Content starts

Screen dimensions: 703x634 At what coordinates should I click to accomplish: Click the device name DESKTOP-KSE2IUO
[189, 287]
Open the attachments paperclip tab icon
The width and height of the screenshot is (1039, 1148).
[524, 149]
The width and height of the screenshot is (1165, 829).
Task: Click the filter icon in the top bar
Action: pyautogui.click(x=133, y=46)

Content ends

→ **WHAT IS NEEDED**:
Transcribe all of the records above without altering anything.

→ **RESPONSE TO THIS EXERCISE**:
Screen dimensions: 703x634 At what coordinates should I click to accomplish: Click the device name DESKTOP-KSE2IUO
[189, 287]
Open the attachments paperclip tab icon
The width and height of the screenshot is (1039, 1148).
[524, 149]
The width and height of the screenshot is (1165, 829).
Task: Click the filter icon in the top bar
Action: pyautogui.click(x=133, y=46)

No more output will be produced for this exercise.